Monday, October 26, 2015
Brainfall, - by John L. Waters
Tiny transparent irregular lenses on a glass sheet suggest rain drops on a windowpane. Their nondescript dribbling images hold your eyes steady until you envision Salvador Dali's drooping watches so clearly depicted in his painting "The Persistence of Memory."
The singular photograph above these lines of black print works a crystal magic on the brain of at least one beholder. You yourself can look at each raindrop and see how it compares with each one of the other drops held on the glass rather like children attending a class in school. You see the similarities, such as each drop is almost entirely H2O in liquid form - and such as each one is a lens you can look through and see small things larger than in real life.
You can also observe differences in the shapes of individual splatters and regard these differences as trifles - or as immensities - depending on your point of view and your mood at this moment in time.
Still looking through the pictorial windowpane and beyond its rain-spatters you see the falling waters and the distant streets, buildings, schools filled with silent children busily reading, writing, or listening to tapes or audiobooks, or talking computers and their loquacious and domineering teacher. All the while large motorized trucks - those mechanical dinosaurs of our Koyaanisqatsi age - keep roaring and rushing past along the slick noisy pavements.
The reflective clear water spots on the photo-glass remind you of these and other numinous essences.
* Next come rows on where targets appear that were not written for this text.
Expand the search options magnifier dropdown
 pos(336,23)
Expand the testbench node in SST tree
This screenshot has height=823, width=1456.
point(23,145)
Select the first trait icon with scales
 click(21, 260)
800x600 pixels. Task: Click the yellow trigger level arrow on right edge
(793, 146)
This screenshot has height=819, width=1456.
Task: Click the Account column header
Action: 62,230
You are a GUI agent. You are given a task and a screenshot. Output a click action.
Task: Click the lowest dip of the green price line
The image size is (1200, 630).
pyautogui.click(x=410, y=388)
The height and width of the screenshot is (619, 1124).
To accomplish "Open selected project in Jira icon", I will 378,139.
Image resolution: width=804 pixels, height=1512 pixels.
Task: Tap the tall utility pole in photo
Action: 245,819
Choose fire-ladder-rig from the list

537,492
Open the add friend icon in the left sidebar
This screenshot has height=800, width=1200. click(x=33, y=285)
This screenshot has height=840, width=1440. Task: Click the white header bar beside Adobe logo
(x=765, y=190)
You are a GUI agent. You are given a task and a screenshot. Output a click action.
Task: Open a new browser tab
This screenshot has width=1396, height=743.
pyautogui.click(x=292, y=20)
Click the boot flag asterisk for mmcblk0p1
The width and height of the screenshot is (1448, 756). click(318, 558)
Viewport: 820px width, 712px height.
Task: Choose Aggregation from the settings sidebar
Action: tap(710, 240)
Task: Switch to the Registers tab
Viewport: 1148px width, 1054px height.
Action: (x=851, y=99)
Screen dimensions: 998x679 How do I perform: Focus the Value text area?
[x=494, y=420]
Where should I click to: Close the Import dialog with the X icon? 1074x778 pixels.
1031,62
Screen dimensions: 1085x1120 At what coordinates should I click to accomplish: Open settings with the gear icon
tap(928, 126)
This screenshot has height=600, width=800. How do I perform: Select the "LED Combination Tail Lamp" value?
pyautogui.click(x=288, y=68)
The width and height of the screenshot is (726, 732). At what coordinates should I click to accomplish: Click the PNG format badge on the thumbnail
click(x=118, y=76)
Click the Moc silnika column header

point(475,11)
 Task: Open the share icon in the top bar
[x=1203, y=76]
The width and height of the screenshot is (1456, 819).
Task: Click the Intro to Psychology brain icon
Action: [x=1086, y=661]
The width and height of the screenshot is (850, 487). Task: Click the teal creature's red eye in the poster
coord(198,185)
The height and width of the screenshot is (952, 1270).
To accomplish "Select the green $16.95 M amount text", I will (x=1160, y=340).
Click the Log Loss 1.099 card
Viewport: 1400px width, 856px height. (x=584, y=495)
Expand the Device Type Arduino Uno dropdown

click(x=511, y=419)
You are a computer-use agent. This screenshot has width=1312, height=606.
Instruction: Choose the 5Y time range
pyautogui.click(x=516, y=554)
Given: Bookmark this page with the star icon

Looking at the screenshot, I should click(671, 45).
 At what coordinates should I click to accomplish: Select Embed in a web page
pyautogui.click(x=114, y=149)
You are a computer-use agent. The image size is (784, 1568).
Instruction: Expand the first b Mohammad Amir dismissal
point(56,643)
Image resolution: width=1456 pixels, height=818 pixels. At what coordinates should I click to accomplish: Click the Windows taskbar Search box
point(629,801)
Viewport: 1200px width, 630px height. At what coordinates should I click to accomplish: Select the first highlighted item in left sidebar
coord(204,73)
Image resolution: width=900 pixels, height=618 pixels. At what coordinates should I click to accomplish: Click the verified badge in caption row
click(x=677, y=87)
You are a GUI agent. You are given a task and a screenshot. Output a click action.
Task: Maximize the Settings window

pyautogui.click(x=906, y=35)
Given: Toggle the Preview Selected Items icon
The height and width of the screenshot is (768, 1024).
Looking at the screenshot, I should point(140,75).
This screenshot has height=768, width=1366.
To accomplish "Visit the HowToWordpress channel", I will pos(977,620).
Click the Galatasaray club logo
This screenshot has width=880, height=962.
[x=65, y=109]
Then you suddenly notice the purplish sky overhead as seen from a balloon floating two miles above the precipitating clouds that thirty minutes before made contact with the windowpane and started the sequence of events being described here.
And then, all of a sudden your active son-of-a-gun-of-a-mind shoots itself off in other directions, as well, even into other dimensions of miniscule immensity.
As you keep on and on looking into the photo, do you ever get through to the picture? Do you stop and look at each beady eye looking back at you from the rain-studded glass? Do you bend your own watches and click off the psycho-babbling memorial voice that keeps rambling on and on inside of your thinking, talking, or writing head?
And son-of-a-gun whatever can be done when that iron-hard hand of clock-time comes crashing through the glass and you feel stricken and terminally cut down and crestfallen like that dismal bemangled ghostly white brainfall of a crushed head near the bottom of Dali's famous painting - the separated once well-oiled and otherwise adorned and respected head that is now almost totally sucked empty by a still-ticking silver-haired sharksucker that in Salvador's dream looks more like an old man's partially-melted but still parasitic mechanical pocket-watch?
About John L. Waters
I worked as a professional free-lance lyricist in Hollywood from 1969 until 1977. It was there I met the two composers with whom I wrote eight songs which were published. I became ill with an acute respiratory disorder. I left the Los Angeles area in 1977 and worked out my self-healing method.
Since January 2000 I've been attending Humboldt State University in the over-sixty program. I've been doing independent research. I have a large number of letters, articles, poems, graphic designs, musical pieces, and songs.